— start of Source —

Hi, all. I'm Felipe. I'm part of the Facebook delegation. Tell you a little bit about me. So I work for Facebook. And I care a lot about cgroup2 and about containers. I've actually been with Facebook recently. I started working in June, so very recently.
Previously, I was working on Kubernetes. I was working at Google, actually. And I was working on kubelet and focusing on cgroup2. And I've been a systemd contributor since 2014. So what's this talk about? So this is about containers in the Docker Kubernetes world.
There's different approaches for containers. There's systemd and spawn. There's lxc. And there's Docker's Kubernetes. And this is about that world. It's about cgroup2 as well. And it's about systemd. So a little bit about the state of the cgroup world.
So this state, systemd, can be considered as the main user space API to cgroups. You can definitely talk directly to the kernel, like to the cgroup3. But systemd is trying to expose this in a nice-to-use interface through DBUS or through units.
And there are kind of three-ish modes for the cgroup hierarchy. So there is the legacy mode, which is cgroup only. Then there's the hybrid mode, which already mounts the cgroup3, but doesn't really use it for any of the controllers. And then there's the unified mode,
which is cgroup2 only. There's kind of like, with the hybrid, you can actually move some of the controllers into the cgroup2 tree, like enable them in the cgroup2 tree. But that's not something anyone is doing anyways. Hybrid is where most people are right now, because since systemd versions of two or three years ago,
it's been fairly stable. But that means people are still using cgroup1. And unified is where we would like to be with the controllers using cgroup2. So motivations for why we want cgroup2.
And so the hierarchy is better. It's saying delegation works better. There's new controls, like Dan was talking a little about memory.low. That's something fairly new to cgroup2. Also, io.wait is coming to cgroup2 as well.
So cgroup2 is already like, there is a lot of improvements that are coming to cgroup2 only. All this eBPF goodness is coming to cgroup2 as well. So Alban talked about traceloop earlier this morning. That's cgroup2. My colleague Julie is coming to talk about BPF more later.

— end of Source —

Problems to solve
a. Answer these questions using the cgroup2 talk:
(i) In which month did the speaker start working at Facebook?
(ii) Since what year has the speaker been a systemd contributor?
(iii) Which mode of the cgroup hierarchy is described as cgroup2 only?
b. List every mode of the cgroup hierarchy named in the cgroup2 talk.
c. Rewrite the cgroup2 talk from "There's different approaches" up to and including "or through units.", substituting "D-Bus" for "DBUS".

— start of Dataset content —

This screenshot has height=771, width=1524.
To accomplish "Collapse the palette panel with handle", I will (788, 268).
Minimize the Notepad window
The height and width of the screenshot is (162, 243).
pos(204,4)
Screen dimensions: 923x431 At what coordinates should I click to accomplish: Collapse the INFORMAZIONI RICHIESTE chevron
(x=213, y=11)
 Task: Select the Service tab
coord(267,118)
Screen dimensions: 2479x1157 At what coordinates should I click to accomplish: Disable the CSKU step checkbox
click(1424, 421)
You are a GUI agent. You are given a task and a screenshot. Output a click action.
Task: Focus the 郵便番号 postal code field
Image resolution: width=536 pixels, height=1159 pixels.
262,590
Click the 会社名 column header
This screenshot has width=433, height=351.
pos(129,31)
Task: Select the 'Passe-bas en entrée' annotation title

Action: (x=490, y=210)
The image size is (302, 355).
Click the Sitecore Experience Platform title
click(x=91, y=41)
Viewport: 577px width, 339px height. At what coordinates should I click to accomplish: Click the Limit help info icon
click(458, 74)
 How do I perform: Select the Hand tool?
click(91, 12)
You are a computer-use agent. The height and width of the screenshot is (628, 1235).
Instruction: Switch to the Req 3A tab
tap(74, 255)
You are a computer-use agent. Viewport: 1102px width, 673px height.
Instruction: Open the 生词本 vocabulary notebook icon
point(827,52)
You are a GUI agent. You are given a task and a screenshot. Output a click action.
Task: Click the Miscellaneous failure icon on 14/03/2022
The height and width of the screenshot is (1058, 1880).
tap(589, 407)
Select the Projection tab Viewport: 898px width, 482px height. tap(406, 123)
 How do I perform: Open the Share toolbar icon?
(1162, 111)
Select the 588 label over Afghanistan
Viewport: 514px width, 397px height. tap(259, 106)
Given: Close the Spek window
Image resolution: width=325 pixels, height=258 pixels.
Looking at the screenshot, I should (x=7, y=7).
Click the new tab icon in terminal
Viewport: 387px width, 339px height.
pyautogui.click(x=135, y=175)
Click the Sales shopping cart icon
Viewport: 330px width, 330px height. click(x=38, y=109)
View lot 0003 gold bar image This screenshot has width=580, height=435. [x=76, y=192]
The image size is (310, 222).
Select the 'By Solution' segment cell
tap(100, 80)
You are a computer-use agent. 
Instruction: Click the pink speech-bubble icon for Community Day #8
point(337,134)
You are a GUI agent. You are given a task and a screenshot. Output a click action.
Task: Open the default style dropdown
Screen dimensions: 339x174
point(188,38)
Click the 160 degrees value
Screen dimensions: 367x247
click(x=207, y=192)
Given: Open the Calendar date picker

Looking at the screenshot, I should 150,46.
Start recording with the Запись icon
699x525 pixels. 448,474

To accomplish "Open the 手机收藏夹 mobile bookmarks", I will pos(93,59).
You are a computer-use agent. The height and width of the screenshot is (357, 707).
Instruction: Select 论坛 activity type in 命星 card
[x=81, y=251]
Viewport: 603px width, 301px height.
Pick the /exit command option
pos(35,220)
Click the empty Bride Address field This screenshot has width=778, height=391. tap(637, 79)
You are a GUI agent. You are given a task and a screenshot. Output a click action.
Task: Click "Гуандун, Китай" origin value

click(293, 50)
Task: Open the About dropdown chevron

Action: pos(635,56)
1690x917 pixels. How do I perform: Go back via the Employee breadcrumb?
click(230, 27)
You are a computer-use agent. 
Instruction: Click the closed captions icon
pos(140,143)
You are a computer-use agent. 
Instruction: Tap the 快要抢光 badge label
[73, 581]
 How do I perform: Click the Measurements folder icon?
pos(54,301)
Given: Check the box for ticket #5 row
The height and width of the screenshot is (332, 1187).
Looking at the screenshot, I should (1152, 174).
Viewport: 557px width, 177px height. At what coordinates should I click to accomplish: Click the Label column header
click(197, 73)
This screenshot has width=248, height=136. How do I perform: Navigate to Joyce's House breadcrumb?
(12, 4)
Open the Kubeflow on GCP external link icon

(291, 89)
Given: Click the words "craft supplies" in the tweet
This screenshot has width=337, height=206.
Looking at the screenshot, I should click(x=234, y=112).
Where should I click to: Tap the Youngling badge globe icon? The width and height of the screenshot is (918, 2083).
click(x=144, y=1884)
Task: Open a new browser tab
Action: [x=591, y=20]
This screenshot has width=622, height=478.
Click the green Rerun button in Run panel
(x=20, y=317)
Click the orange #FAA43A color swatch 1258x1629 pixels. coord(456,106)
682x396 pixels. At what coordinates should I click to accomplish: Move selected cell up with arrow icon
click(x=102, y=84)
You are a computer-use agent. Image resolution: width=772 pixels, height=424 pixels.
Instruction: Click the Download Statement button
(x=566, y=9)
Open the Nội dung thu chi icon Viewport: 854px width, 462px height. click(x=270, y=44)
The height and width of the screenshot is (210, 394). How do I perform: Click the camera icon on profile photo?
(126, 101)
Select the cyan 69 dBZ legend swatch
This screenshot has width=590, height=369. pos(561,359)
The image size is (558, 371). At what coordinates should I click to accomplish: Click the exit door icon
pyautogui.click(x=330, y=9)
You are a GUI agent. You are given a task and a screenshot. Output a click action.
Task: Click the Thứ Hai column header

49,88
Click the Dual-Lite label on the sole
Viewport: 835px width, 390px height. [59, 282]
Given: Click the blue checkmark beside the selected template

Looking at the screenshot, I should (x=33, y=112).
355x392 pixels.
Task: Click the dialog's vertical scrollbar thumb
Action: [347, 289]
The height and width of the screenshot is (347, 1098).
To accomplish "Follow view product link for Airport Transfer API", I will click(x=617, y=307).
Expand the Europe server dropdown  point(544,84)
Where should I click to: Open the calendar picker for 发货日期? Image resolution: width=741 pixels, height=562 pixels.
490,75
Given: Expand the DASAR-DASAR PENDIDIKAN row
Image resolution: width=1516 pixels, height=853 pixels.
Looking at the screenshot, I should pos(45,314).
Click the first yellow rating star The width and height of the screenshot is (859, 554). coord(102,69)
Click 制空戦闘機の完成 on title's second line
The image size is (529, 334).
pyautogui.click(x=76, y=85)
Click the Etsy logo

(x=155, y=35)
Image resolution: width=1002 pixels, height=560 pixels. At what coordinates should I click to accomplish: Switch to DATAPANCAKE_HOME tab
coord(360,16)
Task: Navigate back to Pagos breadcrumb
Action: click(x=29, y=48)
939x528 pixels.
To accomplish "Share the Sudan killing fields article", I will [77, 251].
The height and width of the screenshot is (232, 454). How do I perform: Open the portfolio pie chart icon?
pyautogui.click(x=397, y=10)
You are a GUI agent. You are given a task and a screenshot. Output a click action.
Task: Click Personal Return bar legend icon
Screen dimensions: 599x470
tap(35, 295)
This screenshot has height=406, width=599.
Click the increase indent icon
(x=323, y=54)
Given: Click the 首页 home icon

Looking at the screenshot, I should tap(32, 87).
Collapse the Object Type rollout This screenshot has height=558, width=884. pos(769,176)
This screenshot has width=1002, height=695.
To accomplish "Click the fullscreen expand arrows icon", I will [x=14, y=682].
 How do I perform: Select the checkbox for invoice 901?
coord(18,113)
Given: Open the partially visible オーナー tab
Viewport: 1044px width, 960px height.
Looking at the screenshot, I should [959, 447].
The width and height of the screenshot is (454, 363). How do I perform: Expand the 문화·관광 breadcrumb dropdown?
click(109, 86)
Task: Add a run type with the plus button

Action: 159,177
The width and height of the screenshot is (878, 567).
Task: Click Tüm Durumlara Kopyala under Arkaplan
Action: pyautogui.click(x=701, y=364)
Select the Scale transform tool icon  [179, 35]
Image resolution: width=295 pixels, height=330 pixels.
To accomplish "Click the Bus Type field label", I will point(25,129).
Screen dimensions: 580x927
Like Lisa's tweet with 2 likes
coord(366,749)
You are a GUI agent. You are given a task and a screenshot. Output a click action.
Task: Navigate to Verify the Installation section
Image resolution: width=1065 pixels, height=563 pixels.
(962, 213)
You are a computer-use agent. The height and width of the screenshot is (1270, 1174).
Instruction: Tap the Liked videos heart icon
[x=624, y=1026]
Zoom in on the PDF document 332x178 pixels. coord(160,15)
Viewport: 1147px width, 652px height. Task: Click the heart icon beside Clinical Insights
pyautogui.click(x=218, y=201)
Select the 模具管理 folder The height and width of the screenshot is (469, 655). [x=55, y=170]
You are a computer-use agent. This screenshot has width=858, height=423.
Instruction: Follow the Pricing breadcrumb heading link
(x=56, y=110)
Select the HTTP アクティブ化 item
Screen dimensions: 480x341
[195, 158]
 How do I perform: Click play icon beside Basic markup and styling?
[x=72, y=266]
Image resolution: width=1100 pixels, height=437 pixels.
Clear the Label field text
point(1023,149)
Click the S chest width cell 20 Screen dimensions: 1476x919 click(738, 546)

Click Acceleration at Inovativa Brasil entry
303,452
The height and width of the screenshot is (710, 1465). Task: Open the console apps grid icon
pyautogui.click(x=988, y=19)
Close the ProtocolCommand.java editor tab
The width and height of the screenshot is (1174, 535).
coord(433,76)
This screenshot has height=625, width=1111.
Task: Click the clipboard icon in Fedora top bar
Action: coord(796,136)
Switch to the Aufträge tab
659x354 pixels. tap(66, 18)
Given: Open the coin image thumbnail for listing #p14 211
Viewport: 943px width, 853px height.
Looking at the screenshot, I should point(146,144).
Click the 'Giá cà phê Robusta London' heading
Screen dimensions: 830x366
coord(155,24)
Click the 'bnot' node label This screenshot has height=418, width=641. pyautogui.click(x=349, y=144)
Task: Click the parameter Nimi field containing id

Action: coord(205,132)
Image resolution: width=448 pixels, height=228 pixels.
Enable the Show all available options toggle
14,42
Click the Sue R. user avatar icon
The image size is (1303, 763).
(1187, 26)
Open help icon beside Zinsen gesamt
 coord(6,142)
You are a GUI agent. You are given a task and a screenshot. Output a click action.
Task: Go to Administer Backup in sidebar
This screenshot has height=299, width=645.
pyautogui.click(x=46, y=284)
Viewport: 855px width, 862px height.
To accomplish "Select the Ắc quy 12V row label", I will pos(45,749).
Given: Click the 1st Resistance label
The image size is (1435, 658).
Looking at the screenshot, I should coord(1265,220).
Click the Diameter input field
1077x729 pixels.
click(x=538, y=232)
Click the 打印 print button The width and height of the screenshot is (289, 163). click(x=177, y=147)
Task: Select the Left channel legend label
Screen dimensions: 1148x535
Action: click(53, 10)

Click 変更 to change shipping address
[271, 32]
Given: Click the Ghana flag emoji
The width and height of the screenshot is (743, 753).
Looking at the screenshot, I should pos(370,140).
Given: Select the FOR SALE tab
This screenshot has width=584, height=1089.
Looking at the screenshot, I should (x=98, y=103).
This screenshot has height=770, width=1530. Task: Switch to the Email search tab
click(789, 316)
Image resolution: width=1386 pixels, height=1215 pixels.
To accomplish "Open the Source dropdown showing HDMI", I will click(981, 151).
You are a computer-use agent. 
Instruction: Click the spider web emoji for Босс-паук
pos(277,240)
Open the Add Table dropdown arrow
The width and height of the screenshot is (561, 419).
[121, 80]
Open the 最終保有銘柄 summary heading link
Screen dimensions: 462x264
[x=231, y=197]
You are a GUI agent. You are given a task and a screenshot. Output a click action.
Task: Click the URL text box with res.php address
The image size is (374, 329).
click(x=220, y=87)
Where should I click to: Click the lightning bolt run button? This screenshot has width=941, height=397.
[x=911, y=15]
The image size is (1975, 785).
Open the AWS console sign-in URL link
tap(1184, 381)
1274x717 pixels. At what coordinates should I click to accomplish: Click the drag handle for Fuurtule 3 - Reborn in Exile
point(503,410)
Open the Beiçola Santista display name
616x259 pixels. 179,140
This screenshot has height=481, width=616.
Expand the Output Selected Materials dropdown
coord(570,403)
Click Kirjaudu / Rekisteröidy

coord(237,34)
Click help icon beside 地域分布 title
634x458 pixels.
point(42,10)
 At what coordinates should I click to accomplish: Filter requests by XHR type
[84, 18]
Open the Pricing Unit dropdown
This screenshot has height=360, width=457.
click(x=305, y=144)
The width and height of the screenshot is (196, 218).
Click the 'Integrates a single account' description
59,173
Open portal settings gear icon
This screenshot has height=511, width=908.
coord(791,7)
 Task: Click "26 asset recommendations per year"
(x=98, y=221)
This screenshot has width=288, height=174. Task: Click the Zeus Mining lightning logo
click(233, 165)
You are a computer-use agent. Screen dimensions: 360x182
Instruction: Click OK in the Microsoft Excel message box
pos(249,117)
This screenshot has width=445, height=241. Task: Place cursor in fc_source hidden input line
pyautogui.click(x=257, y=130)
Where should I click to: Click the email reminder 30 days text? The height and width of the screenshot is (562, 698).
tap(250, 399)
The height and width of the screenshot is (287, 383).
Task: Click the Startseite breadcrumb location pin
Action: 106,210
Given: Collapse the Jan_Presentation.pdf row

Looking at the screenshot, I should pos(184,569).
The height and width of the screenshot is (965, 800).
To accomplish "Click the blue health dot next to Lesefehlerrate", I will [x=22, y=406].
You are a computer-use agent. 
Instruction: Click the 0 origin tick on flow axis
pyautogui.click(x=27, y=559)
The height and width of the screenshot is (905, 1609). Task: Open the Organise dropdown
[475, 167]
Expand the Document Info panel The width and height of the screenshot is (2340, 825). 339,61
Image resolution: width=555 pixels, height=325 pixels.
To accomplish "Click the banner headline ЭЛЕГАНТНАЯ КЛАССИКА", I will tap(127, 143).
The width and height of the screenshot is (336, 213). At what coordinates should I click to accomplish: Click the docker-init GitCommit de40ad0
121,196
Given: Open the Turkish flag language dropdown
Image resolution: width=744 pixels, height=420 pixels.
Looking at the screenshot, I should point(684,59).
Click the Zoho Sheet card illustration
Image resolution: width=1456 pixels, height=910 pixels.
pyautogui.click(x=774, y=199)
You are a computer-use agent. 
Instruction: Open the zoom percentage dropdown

— end of Dataset content —

Responses to the tasks
a.
(i) June
(ii) 2014
(iii) The unified mode

b.
- Legacy mode
- Hybrid mode
- Unified mode

c.
There's different approaches for containers. There's systemd and spawn. There's lxc. And there's Docker's Kubernetes. And this is about that world. It's about cgroup2 as well. And it's about systemd. So a little bit about the state of the cgroup world.
So this state, systemd, can be considered as the main user space API to cgroups. You can definitely talk directly to the kernel, like to the cgroup3. But systemd is trying to expose this in a nice-to-use interface through D-Bus or through units.